Distance Education for Asia

with World Bank and Japanese Government Grants

Steve McCarty

Professor, Kagawa Junior College, Japan

世界銀行及び日本政府の基金によるアジアのための遠隔教育

スティーブ・マッカーティ

香川短期大学教授

 

Abstract  This presentation will discuss limitations and opportunities surrounding current public projects to provide distance education from Japan to developing countries in Asia. The World Bank recommends that Global Development Learning Network (GDLN) grantees use WebCT as well as teleconferencing. Participants can see GDLN Japan course  contents utilizing WebCT, ask questions about public grants for distance education, and brainstorm how to collaborate to improve educational outcomes.

 

Keywords  Distance Education, Japan, Asia, GDLN, J-Net, WebCT (English and Japanese versions)

 

In recent times the primary means of transmission for seminars from Japan to other Asian countries has been teleconferencing by satellite with an expensive dedicated infrastructure and similar hardware necessary in each studio. Considering that about half of humanity lives in the Asian region, gathering small numbers of elite participants cannot contribute much to relieving the global digital divide.

 

The World Bank Global Development Learning Network (GDLN) [1], with a million US dollars actually originating in Japan, offered a grant for 2002-2003 to provide seminars from Tokyo to Distance Learning Centers in four Asian capital cities [2]. The World Bank Institute recommends that, in addition to teleconferencing, grant applicants use WebCT or an alternative learning management system (LMS), as implemented for example at the Chile Virtual University.


 

Web-based approaches have the potential for much greater access, documentation of course contents, and flexible educational methodologies. In late February 2003 WebCT announced that "[w]ith WebCT, the AVU [African Virtual University] begins extensive migration of its satellite-based distance-learning programs to the Web, making them more convenient, cost-effective, and pervasive" [3]. Yet the unfamiliarity of decision-makers as well as learners with a complex system such as WebCT can still result in learners missing the opportunity for empowerment with course tools utilizing 21st Century information and communication technologies (ICT).  

 

The availability of public grants from the World Bank or the Japanese government is not widely publicized, so mainly those with inside information or involved in e-learning networks such as the Advanced Learning Infrastructure Consortium (ALIC) [4], may find out about grants offered. The presenter, with past experience in using WebCT, was on the team that won the GDLN grant for Japan over NTT and Mitsubishi Research Institute. But among so few applicants, all were companies, with a few university educators in our case under an NPO that is itself under a company receiving the funds. If the opportunity were more widely known, perhaps a group of university researchers with distance education expertise could do a better job, and not just for the money.

 

The J-Net project of the Japan International Cooperation Agency (JICA) [5] under the Japanese Ministry of Foreign Affairs (MOFA) is similar to GDLN and collaborates with the World Bank Institute to benefit from the WBI’s greater experience with distance education. Here also the program is not widely publicized, so there is not much competition yet, but some university professors have been involved along with NPOs and companies as brokers and support staff.

 

Though Japanese ODA administered by JICA is decreasing, its direction is changing from dams and so forth to more humanitarian projects including education. The emphasis is on basic education, and JICA plans to support K-12 education in Afghanistan, through a little-known agreement whereby the U.S. covers higher education there. Related documents by the MOFA and the Ministry of Education, Culture, Sports, Science and Technology assume that Japan would help set up the telecommunications and Internet infrastructure, yet there is no mention of educational technology, evidently because they have little knowledge of the field. Educators with distance education expertise looking for such grants should follow the JICA Website and find out about briefings such as have taken place for the J-Net project.

• **Data shown**
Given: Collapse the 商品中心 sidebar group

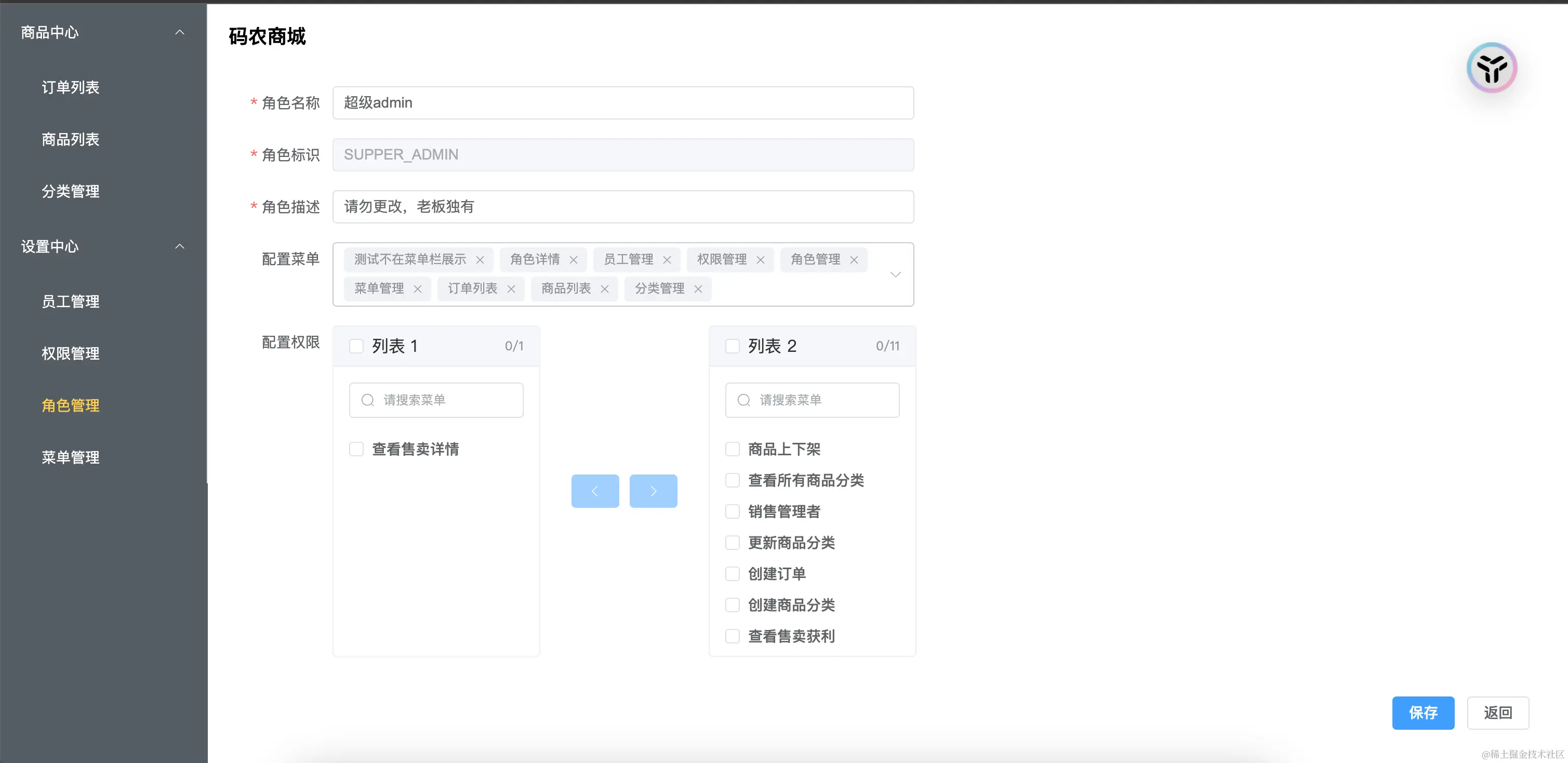Looking at the screenshot, I should coord(180,32).
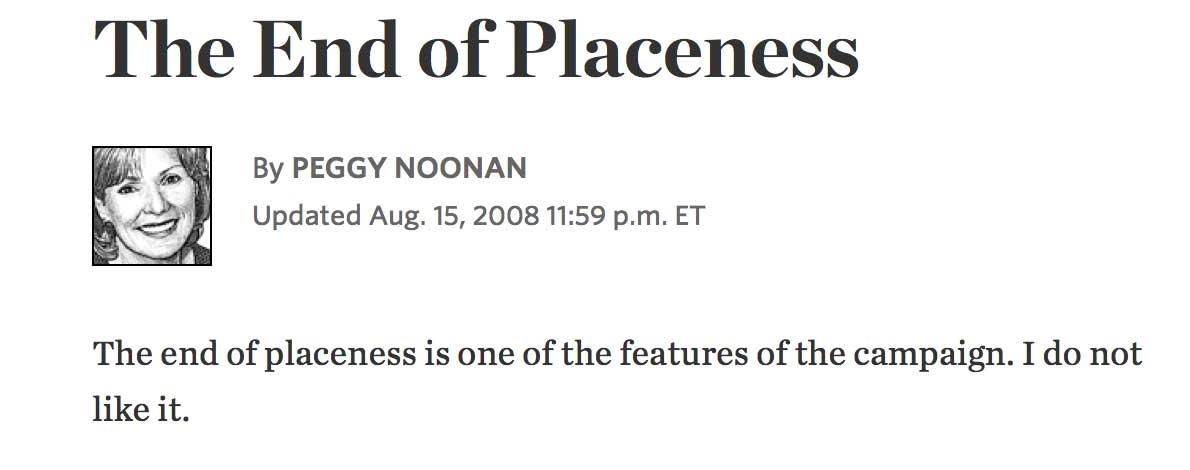Screen dimensions: 1190x470
Task: Click 'I do not' at the line end
Action: click(x=1083, y=355)
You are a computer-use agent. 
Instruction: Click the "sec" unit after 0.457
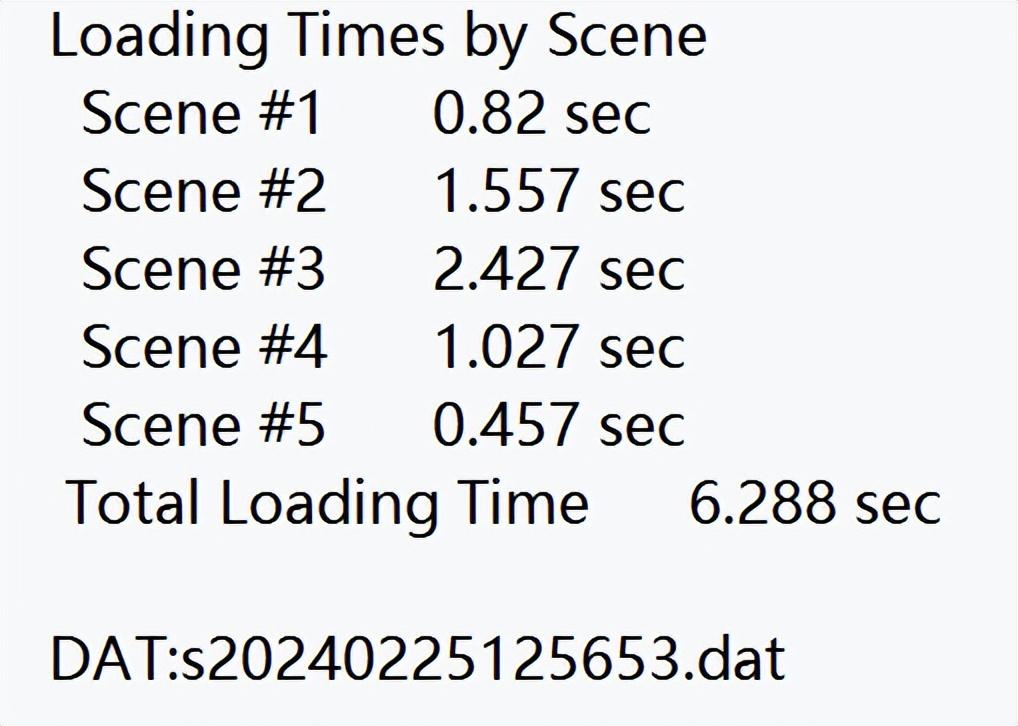[642, 425]
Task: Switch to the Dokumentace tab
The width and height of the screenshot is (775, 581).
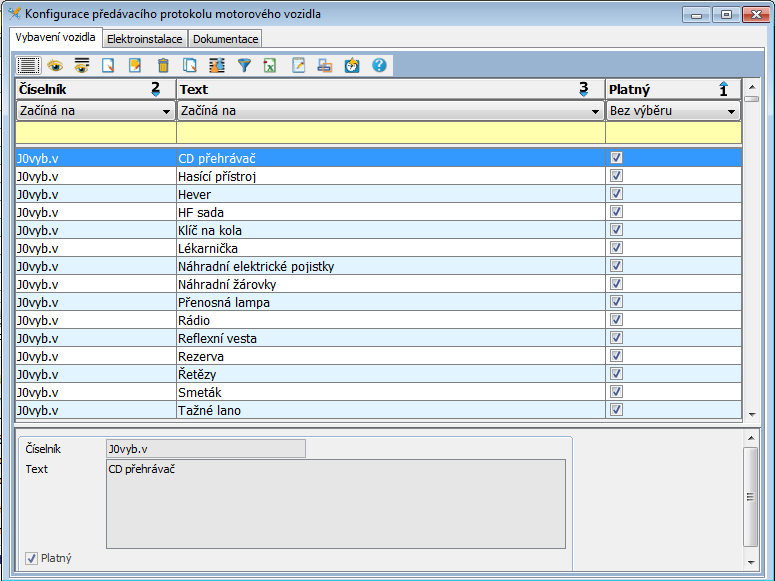Action: (225, 39)

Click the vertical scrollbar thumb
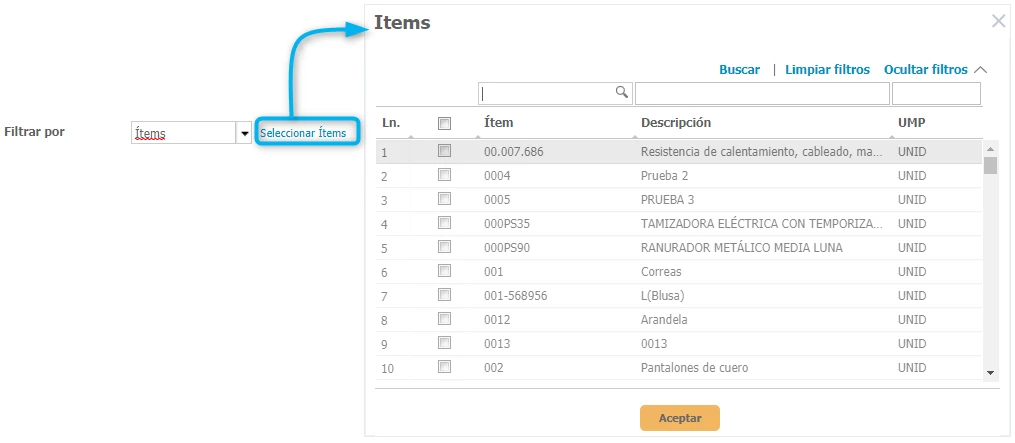pyautogui.click(x=990, y=165)
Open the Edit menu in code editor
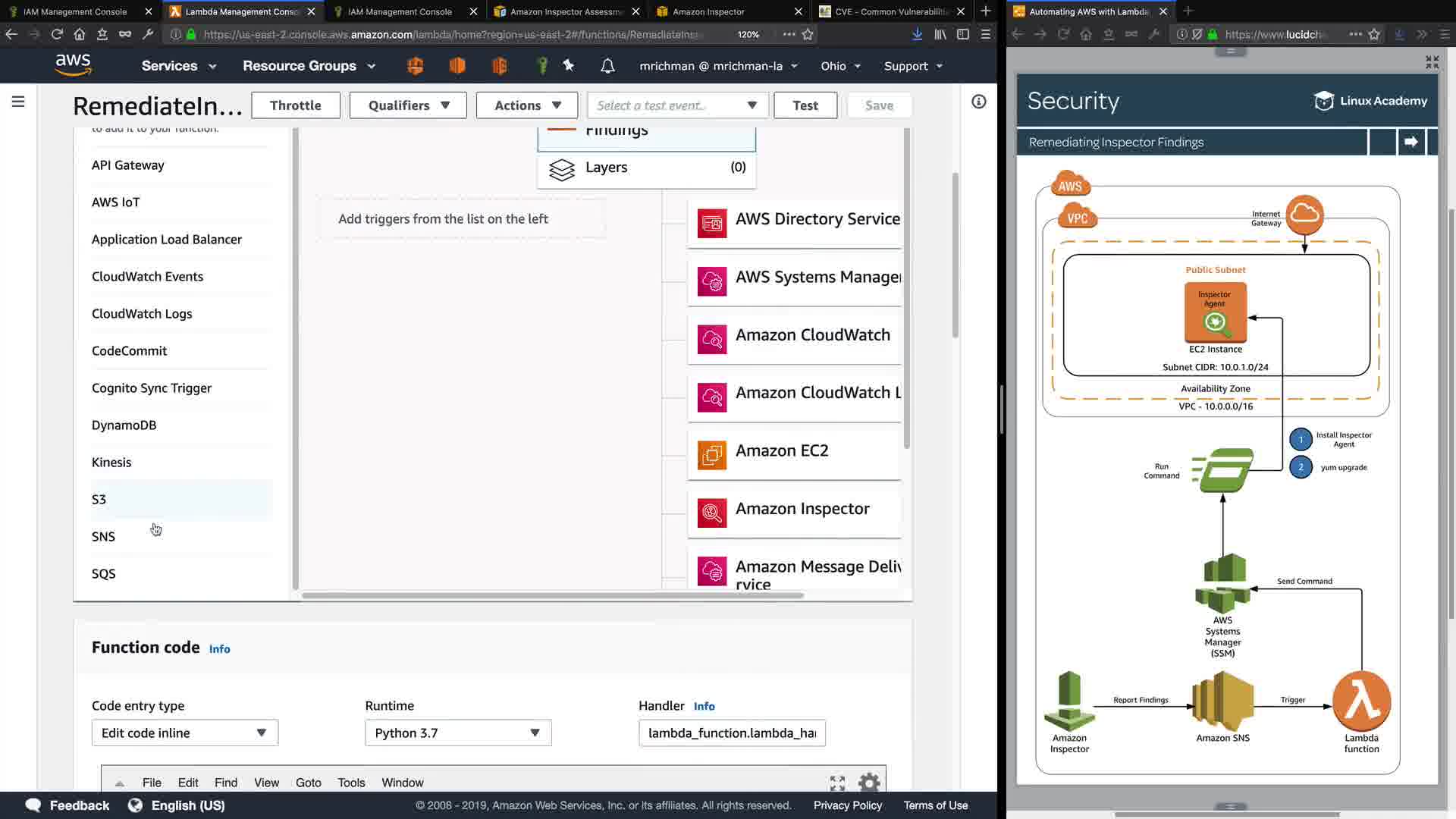Image resolution: width=1456 pixels, height=819 pixels. [188, 783]

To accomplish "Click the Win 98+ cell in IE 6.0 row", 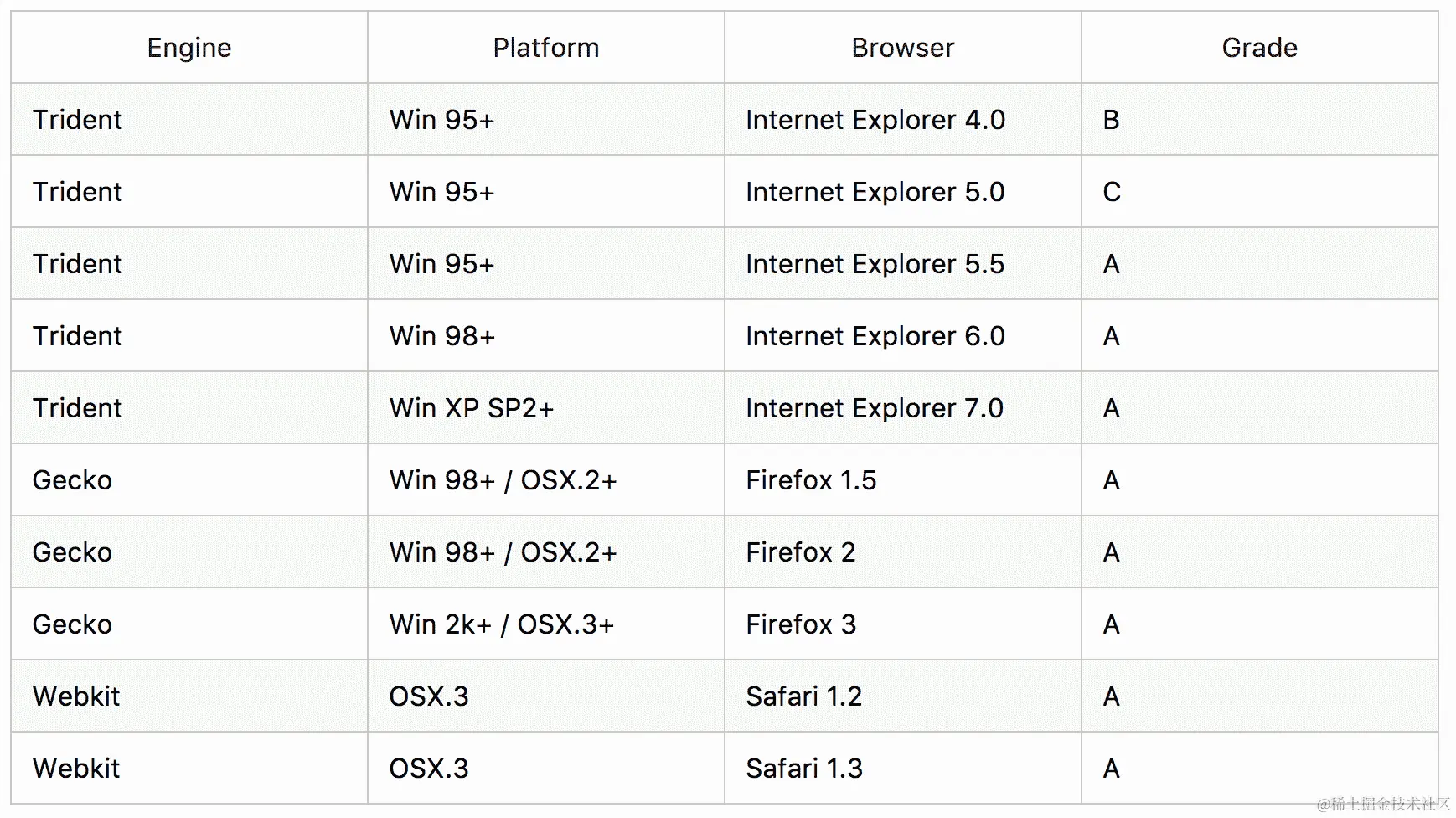I will click(x=442, y=336).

• **Tasks to perform**
• A. Copy the entries word for word, covering the stretch from their first line through the line that contains "pyautogui.click(x=990, y=165)", and leave the pictures out of your copy.
• B. Continue the text on distance education for Asia from the point where it stops.

• **Results by task**
• A.
Given: Collapse the 商品中心 sidebar group

Looking at the screenshot, I should coord(180,32).
Screen dimensions: 1190x470
Task: Click 'I do not' at the line end
Action: click(x=1083, y=355)
You are a computer-use agent. 
Instruction: Click the "sec" unit after 0.457
[642, 425]
Task: Switch to the Dokumentace tab
The width and height of the screenshot is (775, 581).
Action: (225, 39)

Click the vertical scrollbar thumb
pyautogui.click(x=990, y=165)

• B.
 

There may be a similar tendency in governments, but the World Bank shows an acute concern for protocol and staying within channels, such that different GDLN groups in the world cannot readily make contact to learn from one another. Such information does not appear at their Website, and an e-mail enquiry to the WBI was not answered. A Google Web search became necessary.

 

Secrecy also tends to prevail among grantees, as if to avoid increasing competition for future grants. The World Bank encouraged the Japan group to publicize the project, and a national newspaper article could easily be imagined, but no such publicity has been sought. Beyond public relations, questions could be raised about the cost-benefit ratio of the project, or the international goodwill generated along with educational outcomes.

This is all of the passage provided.